The first British settlers, too, were convicts. The laws were so bad in England that a fellow might be deported merely for giving cheek to a judge; and the convicts on the whole were very decent people, brutally treated in the penal settlements. They used to escape to the bush, and runaway convicts explored Australia mainly in search of food. One of them, in Tasmania, used, whenever he escaped, to take a party with him and eat them one by one, until he ran short of food and had to surrender.
Later on gold was discovered, and free settlers drifted in, filling the country, but the miners and the farmers were too busy earning a living to do much exploration. So the exploring fell to English gentlemen, brave men, but hopeless tenderfeet, who knew nothing of bushcraft and generally died of hunger or thirst in districts where the native-born colonial grows rich to-day.
Edgar John Eyre, for instance, a Yorkshireman, landed in Sydney at the age of sixteen, and at twenty-five was a rich sheep-farmer, appointed by government protector of the black fellows.
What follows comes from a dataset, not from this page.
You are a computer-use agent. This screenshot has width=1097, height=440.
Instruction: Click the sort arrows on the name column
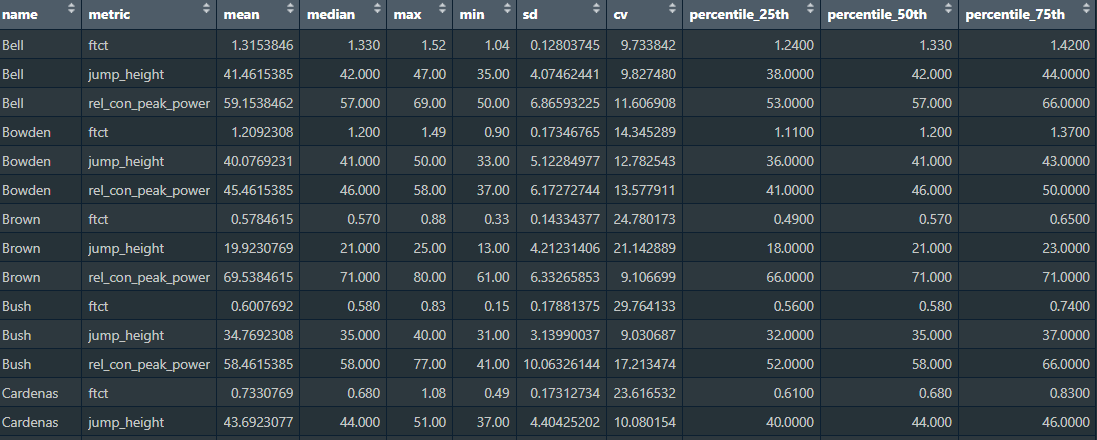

In 1840 the colonists of South Australia wanted a trail for drifting sheep into Western Australia, and young Eyre, from what he had learned among the savages, said the scheme was all bosh, in which he was perfectly right. He thought that the best line for exploring was northward, and set out to prove his words, but got tangled up in the salt bogs surrounding Torrens, and very nearly lost his whole party in an attempt to wade across. After that failure he felt that he had wasted the money subscribed in a wildcat project, so to make good set out again to find a route for sheep along the waterless south coast of the continent. He knew the route was impossible, but it is a poor sort of courage that has to feed on hope, and the men worth having are those who leave their hopes behind to march light while they do their duty.
Eyre’s party consisted of himself and his ranch foreman Baxter, a favorite black boy Wylie, who was his servant, and two other natives who had been on the northward trip. They had nine horses, a pony, six sheep, and nine weeks’ rations on the pack animals.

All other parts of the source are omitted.